Direction 1 -> In the forum thread about using foreach in R, what function does the answer use in place of cbind for the .combine argument?
Direction 2 -> Reproduce everything in the records from the line containing "Screen dimensions: 1251x613" down to the line containing "This screenshot has height=395, width=625.", including both of those lines.

Provided text ->

-----

Reputation: 439
I'm trying to create a foreach
to fasten the misspelling words replacement for a bigger data frame. My code ran with no issue but I'm not seeing the correct result. Please see below for an example of my data frame and the codes I used.
I have a main data frame and a data frame where I use to find and replace the predefined misspelled text from the main data frame:
#create main data frame
df <- data.frame("Index" = 1:7, "Text" = c("Brad came to dinner with us tonigh.",
"Wuld you like to trave with me?",
"There is so muh to undestand.",
"Sentences cone in many shaes and sizes.",
"Learnin R is fun",
"yesterday was Friday",
"bing search engine"), stringsAsFactors = FALSE)
#create predefined misspelled data frame
df_r <- data.frame("misspelled" = c("tonigh", "Wuld", "trave", "muh", "undestand", "shaes", "Learnin"),
"correction" = c("tonight", "Would", "travel", "much", "understand", "shapes", "Learning"))
library(DataCombine)
library(doParallel)
library(foreach)
no_cores <- detectCores()
cl <- makeCluster(no_cores[1]-1)
registerDoParallel(cl)
df_replacement <- foreach((df$Text), .combine = cbind) %dopar% {
replacement = DataCombine::FindReplace(data = df, Var = "Text", replaceData = df_r,
from = "misspelled", to = "correction", exact = FALSE)
replacement
}
stopCluster(cl)
I'm not sure what did I do wrong in the foreach
part. Any advise is appreciated.
Upvotes: 1
Views: 255
Reputation: 2956
I think you are looking for this:
df_replacement <- foreach(i = (rownames(df)), .combine = rbind) %dopar% {
replacement = DataCombine::FindReplace(data = df[i,], Var = "Text", replaceData = df_r,
from = "misspelled", to = "correction", exact = FALSE)
replacement
}
whats happening:
Foreach understands it has to run i rows long. But your function calls always the whole! dataframe. So the output is also the whole dataframe, which is two columns long for every loop. The .combine=cbind
combines the dataframes by columns.... 2(columns)*7(cores) = 14. So make sure your FindReplace just calls the rows you want to have and not the whole dataframe in each loop.
I edited this with calling just the rows of each iteration df[i,]
in your FindReplace
. Also i changed cbind
to rbind
, since you want to add the rows and not the columns afterwards.
Upvotes: 1

-----

Given records ->
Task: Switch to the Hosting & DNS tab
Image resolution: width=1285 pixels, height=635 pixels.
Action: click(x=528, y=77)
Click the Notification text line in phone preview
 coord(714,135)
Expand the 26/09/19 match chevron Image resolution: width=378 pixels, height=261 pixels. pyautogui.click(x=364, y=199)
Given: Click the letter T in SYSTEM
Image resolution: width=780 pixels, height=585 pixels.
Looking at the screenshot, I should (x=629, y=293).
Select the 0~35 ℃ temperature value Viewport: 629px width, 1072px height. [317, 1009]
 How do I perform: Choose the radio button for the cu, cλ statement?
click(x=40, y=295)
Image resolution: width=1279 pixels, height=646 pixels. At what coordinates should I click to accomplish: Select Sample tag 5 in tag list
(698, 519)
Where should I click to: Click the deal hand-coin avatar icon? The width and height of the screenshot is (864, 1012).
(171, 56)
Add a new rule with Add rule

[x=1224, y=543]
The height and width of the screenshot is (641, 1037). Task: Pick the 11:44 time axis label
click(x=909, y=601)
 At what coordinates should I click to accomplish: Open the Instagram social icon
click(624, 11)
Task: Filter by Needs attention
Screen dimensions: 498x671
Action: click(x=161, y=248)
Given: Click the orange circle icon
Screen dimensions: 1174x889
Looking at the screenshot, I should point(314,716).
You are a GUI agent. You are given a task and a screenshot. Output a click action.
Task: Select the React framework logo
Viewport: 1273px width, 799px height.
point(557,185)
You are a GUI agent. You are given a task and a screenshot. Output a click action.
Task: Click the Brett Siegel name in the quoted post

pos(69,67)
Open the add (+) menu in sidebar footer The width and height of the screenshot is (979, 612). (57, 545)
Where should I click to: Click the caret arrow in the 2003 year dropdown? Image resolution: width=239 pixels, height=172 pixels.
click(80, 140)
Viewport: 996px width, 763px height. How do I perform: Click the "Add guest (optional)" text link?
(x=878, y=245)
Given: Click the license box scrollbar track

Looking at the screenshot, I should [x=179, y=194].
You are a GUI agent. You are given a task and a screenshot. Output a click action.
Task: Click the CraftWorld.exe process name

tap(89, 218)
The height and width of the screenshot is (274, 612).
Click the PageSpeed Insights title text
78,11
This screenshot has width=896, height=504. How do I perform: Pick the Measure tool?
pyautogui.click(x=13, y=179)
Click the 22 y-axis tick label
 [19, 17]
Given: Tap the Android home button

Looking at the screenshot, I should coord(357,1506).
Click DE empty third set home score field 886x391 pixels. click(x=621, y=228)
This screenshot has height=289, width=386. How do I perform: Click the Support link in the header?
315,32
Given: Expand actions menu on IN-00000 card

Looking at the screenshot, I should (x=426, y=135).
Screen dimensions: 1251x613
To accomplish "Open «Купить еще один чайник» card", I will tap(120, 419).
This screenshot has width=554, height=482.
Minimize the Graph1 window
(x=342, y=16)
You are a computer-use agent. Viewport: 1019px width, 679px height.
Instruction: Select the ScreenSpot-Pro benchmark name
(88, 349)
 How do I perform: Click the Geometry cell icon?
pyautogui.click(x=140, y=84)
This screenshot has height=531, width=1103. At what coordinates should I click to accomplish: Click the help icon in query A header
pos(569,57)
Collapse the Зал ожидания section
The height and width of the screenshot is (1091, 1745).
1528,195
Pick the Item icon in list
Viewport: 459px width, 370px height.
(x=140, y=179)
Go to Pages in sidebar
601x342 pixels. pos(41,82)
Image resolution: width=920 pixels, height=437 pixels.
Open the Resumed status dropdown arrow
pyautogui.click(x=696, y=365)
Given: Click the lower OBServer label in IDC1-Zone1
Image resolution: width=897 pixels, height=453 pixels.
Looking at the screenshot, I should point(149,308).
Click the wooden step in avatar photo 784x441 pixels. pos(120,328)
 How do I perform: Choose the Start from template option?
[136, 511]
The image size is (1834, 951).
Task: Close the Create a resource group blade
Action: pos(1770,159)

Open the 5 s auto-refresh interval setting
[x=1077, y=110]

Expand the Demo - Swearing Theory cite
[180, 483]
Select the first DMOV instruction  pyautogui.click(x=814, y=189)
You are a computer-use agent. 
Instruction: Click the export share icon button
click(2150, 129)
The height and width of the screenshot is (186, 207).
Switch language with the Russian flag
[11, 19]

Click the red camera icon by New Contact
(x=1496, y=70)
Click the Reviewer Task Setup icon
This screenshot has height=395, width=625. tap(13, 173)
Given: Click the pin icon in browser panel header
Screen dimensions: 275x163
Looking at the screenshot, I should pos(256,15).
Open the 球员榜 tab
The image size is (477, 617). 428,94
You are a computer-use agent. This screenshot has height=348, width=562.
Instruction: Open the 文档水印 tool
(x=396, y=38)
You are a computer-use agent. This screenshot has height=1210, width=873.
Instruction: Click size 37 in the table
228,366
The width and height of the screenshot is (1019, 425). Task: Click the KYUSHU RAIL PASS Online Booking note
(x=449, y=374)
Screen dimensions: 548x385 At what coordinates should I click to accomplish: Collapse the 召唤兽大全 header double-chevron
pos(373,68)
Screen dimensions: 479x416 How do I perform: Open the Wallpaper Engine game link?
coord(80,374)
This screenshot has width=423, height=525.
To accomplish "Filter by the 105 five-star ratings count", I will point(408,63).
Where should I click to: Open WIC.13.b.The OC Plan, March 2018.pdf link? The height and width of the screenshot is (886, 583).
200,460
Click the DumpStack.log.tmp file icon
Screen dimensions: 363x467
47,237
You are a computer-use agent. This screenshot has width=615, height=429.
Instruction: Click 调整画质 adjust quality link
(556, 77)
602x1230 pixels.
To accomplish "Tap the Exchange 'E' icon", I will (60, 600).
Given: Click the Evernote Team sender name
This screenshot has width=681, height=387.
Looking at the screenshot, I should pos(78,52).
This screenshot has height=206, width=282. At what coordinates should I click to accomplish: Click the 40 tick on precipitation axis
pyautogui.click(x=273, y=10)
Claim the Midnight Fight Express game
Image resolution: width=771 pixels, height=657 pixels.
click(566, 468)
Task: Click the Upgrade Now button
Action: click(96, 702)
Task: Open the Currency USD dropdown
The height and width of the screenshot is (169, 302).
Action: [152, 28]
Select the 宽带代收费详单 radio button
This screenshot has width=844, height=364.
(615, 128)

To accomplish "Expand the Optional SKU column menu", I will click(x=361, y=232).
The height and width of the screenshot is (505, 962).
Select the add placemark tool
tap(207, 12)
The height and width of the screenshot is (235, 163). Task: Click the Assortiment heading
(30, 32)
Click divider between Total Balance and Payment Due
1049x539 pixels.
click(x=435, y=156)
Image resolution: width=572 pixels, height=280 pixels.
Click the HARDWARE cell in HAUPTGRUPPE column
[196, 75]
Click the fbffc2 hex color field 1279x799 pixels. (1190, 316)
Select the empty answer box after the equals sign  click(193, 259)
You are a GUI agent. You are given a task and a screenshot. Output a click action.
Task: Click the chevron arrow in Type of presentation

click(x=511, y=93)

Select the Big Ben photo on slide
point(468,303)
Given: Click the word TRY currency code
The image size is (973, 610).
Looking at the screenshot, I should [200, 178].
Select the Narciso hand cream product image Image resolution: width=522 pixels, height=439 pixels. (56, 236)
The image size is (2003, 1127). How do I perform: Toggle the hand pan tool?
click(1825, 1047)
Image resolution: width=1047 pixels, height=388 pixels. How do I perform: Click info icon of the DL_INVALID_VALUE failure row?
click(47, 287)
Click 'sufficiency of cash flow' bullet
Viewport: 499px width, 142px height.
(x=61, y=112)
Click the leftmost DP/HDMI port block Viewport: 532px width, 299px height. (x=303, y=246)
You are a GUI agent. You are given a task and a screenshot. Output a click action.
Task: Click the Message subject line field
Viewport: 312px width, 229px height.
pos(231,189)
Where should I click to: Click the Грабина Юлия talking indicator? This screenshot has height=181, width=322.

-----

Correct response 1 -> rbind

Correct response 2 ->
Screen dimensions: 1251x613
To accomplish "Open «Купить еще один чайник» card", I will tap(120, 419).
This screenshot has width=554, height=482.
Minimize the Graph1 window
(x=342, y=16)
You are a computer-use agent. Viewport: 1019px width, 679px height.
Instruction: Select the ScreenSpot-Pro benchmark name
(88, 349)
 How do I perform: Click the Geometry cell icon?
pyautogui.click(x=140, y=84)
This screenshot has height=531, width=1103. At what coordinates should I click to accomplish: Click the help icon in query A header
pos(569,57)
Collapse the Зал ожидания section
The height and width of the screenshot is (1091, 1745).
1528,195
Pick the Item icon in list
Viewport: 459px width, 370px height.
(x=140, y=179)
Go to Pages in sidebar
601x342 pixels. pos(41,82)
Image resolution: width=920 pixels, height=437 pixels.
Open the Resumed status dropdown arrow
pyautogui.click(x=696, y=365)
Given: Click the lower OBServer label in IDC1-Zone1
Image resolution: width=897 pixels, height=453 pixels.
Looking at the screenshot, I should point(149,308).
Click the wooden step in avatar photo 784x441 pixels. pos(120,328)
 How do I perform: Choose the Start from template option?
[136, 511]
The image size is (1834, 951).
Task: Close the Create a resource group blade
Action: pos(1770,159)

Open the 5 s auto-refresh interval setting
[x=1077, y=110]

Expand the Demo - Swearing Theory cite
[180, 483]
Select the first DMOV instruction  pyautogui.click(x=814, y=189)
You are a computer-use agent. 
Instruction: Click the export share icon button
click(2150, 129)
The height and width of the screenshot is (186, 207).
Switch language with the Russian flag
[11, 19]

Click the red camera icon by New Contact
(x=1496, y=70)
Click the Reviewer Task Setup icon
This screenshot has height=395, width=625. tap(13, 173)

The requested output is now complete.